>>>

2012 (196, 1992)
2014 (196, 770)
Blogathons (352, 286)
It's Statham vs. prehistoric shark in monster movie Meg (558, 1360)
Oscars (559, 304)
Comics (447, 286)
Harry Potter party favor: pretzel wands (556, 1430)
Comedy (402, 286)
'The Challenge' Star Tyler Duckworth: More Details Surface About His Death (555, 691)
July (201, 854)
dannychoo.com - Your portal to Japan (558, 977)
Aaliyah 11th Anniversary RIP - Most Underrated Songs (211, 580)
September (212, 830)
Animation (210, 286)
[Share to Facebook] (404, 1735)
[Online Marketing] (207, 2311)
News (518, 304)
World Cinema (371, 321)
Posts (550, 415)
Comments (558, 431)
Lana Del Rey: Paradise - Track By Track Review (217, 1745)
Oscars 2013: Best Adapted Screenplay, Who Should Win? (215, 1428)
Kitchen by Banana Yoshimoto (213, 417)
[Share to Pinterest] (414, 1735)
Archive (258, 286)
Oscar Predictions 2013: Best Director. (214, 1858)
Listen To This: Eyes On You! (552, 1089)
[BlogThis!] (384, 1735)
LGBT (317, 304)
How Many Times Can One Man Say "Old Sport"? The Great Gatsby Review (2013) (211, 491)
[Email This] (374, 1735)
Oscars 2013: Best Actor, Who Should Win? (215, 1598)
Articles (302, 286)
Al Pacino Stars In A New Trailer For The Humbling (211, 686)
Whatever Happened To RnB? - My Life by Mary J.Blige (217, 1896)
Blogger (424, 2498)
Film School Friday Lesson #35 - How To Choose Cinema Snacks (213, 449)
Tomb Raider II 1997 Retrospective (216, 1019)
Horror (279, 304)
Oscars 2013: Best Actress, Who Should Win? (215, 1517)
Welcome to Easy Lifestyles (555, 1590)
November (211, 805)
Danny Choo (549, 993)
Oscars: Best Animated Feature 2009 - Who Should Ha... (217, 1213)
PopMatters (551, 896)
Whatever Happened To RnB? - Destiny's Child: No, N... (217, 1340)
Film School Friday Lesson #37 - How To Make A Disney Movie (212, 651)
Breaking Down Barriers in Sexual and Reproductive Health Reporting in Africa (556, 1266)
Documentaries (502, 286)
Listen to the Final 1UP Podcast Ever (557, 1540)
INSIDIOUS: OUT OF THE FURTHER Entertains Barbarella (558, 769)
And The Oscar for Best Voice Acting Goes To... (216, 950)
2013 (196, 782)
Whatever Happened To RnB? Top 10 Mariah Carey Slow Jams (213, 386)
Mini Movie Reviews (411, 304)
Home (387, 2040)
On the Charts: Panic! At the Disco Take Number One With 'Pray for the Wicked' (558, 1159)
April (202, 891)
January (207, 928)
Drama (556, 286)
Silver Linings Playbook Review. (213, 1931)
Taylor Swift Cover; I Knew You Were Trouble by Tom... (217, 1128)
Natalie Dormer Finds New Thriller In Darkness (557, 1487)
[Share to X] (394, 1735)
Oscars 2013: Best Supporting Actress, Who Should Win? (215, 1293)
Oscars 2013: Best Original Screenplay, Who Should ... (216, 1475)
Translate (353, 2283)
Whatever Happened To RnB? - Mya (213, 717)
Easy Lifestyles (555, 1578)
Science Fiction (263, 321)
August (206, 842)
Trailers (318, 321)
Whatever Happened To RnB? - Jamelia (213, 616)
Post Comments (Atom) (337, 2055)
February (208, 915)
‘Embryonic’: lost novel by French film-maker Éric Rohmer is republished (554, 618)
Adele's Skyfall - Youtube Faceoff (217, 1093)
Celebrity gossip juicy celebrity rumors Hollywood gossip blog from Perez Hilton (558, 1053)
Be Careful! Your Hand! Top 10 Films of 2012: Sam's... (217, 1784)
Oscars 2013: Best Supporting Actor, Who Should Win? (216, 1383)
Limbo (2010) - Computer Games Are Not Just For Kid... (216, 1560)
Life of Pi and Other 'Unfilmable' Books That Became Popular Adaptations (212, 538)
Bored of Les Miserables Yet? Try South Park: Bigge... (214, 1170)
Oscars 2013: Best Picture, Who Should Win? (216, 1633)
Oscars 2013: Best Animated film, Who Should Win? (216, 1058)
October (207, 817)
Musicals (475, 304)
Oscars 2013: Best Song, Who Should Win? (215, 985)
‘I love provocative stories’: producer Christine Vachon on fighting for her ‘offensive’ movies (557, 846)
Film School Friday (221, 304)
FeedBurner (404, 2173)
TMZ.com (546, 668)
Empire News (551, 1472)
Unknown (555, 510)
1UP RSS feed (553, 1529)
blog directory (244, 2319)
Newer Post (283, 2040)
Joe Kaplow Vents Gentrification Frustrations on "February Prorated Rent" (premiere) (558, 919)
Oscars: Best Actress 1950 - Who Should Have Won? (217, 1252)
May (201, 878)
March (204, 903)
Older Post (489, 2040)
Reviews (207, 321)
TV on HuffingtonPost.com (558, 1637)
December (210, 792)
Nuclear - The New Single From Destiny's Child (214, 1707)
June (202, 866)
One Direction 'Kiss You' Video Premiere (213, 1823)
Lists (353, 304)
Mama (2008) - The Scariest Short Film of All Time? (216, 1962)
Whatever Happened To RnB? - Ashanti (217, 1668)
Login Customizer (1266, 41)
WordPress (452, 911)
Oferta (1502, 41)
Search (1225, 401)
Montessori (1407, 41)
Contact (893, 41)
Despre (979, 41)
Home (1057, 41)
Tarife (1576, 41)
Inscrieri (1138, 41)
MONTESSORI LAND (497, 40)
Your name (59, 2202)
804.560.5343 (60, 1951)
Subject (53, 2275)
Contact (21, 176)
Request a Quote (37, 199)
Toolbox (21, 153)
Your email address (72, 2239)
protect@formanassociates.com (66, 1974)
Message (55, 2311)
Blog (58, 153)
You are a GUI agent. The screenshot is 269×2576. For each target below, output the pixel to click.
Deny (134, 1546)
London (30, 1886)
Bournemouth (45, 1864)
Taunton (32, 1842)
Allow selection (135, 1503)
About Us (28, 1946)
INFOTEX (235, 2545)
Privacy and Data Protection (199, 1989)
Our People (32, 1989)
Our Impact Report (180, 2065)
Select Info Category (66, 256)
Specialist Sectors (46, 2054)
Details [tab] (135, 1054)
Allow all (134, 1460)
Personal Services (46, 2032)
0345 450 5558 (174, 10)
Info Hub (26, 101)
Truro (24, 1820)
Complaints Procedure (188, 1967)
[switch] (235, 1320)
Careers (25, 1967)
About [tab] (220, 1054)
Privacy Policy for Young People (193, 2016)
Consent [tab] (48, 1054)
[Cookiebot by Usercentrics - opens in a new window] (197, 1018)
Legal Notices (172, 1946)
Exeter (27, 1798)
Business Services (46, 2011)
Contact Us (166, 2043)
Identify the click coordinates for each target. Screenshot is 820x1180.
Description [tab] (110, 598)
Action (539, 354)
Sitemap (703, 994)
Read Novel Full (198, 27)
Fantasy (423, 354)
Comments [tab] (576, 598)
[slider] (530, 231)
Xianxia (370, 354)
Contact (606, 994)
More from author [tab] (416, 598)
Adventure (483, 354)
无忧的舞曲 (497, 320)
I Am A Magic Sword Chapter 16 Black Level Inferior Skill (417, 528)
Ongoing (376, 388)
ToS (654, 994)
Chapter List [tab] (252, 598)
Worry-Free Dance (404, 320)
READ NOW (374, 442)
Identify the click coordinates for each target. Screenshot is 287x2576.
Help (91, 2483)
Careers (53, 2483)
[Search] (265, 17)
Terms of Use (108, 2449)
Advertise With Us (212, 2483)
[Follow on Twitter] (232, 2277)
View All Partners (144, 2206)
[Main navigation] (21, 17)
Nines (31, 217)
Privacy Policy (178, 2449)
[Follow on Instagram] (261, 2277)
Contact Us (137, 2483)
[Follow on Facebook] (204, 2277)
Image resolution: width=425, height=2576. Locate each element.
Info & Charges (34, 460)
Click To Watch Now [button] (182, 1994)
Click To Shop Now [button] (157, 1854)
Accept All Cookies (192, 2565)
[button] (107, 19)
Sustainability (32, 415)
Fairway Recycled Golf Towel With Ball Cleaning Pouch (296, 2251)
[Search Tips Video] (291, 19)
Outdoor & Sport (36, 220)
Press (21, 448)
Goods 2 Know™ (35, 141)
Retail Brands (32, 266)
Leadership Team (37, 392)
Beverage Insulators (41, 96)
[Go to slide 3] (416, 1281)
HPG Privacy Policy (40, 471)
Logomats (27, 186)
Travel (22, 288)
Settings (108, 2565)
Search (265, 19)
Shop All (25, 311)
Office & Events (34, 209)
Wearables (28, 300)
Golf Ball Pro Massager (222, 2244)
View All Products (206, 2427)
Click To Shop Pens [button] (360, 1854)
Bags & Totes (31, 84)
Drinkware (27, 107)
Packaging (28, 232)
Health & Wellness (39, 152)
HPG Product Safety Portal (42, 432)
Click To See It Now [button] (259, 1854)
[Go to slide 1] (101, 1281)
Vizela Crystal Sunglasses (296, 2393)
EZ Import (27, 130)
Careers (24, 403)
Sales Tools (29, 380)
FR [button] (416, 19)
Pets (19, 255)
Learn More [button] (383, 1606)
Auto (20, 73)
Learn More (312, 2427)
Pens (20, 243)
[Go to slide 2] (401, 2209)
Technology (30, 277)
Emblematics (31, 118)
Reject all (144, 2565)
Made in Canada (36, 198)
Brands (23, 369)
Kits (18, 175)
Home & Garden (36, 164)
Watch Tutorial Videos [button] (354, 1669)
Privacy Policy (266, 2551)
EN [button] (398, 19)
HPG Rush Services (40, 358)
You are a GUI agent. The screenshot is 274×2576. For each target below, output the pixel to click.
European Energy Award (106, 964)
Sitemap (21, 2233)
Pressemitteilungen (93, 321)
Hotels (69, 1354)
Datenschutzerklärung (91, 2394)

<<<

• **Problem to work on**
After locating the line with "Ongoing (376, 388)" above, return that line and every later line through the one with "[Follow on Instagram] (261, 2277)", word for word and with nothing else.

• **Result of the task**
Ongoing (376, 388)
ToS (654, 994)
Chapter List [tab] (252, 598)
Worry-Free Dance (404, 320)
READ NOW (374, 442)
Identify the click coordinates for each target. Screenshot is 287x2576.
Help (91, 2483)
Careers (53, 2483)
[Search] (265, 17)
Terms of Use (108, 2449)
Advertise With Us (212, 2483)
[Follow on Twitter] (232, 2277)
View All Partners (144, 2206)
[Main navigation] (21, 17)
Nines (31, 217)
Privacy Policy (178, 2449)
[Follow on Instagram] (261, 2277)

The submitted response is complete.